Graciela Ortiz Appears Headed For a Runoff With Jackie Goldberg, Setting Up a Battle Over Generations, Geography And Race

Boosted in part by Speak UP’s efforts to turn out the vote in the primarily Latino Southeast section of LAUSD’s Board District 5, Huntington Park Councilmember and school counselor Graciela Ortiz appears to be headed for a runoff against veteran politician Jackie Goldberg, who last served on the school board in the ‘80s and early ‘90s.

Goldberg, 74, who was backed by United Teachers Los Angeles and received $640,000 in outside union spending to support her campaign, rode the wave of the teachers strike to take a solid lead with 48.26 percent of the vote. Nevertheless, she fell short of the more than 50 percent needed to win outright and avoid a runoff May 14.

Ortiz led candidate Heather Repenning for the second-place spot by just 53 votes after all the results were tallied on election night. With provisional and late-arriving mail-in ballots still uncounted, results could still change. Principal Cynthia Gonzalez took fourth place, and parent/educator Allison Bajracharya took fifth.

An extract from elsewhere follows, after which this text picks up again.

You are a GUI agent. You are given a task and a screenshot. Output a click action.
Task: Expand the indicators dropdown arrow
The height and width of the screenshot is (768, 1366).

Repenning, who received backing and nearly $1 million in support from SEIU Local 99, the union representing LAUSD bus drivers, cafeteria workers and special education aides, is not conceding the race for second place. There’s also still a slim chance Goldberg could win outright and avoid a runoff.

If Ortiz, 38, holds onto the second place spot, the runoff will present a stark generational, geographic and racial contrast. Ortiz, who works as an attendance counselor at Linda Marquez High School, has strong roots in the primarily Latino Southeast.

Grassroots support helped her overcome a massive spending disadvantage. While Ortiz raised more money than any other Latino candidate, $129,000, she was the fourth place fundraiser overall and had far less spent on her behalf ($90,558) than Goldberg ($640,913), Repenning ($765,704) or Bajracharya ($138,695). SEIU also poured almost $37,000 into negative ads opposing Ortiz.

Speak UP parent leaders, working in coalition with Parent Revolution and Families and Teachers United, clearly had an impact on the results. While none endorsed a candidate, all three focused efforts on informing voters in the Southeast cities of Huntington Park, South Gate, Vernon, Bell, Maywood and Cudahy about the election and encouraging them to vote.

After knocking on more than 22,000 doors and making more than 21,000 phone calls to voters, Speak UP and its coalition partners received pledges to participate in the election from nearly 4,500 voters. Ortiz leads the race for a second-place runoff spot with just 3,368 votes. 

“Speak UP parent leaders worked hard to get the word out to their neighbors that this was an important opportunity for their community to have a voice,” said Speak UP Executive Director Katie Braude. “They wanted to make their voices heard, and they did.”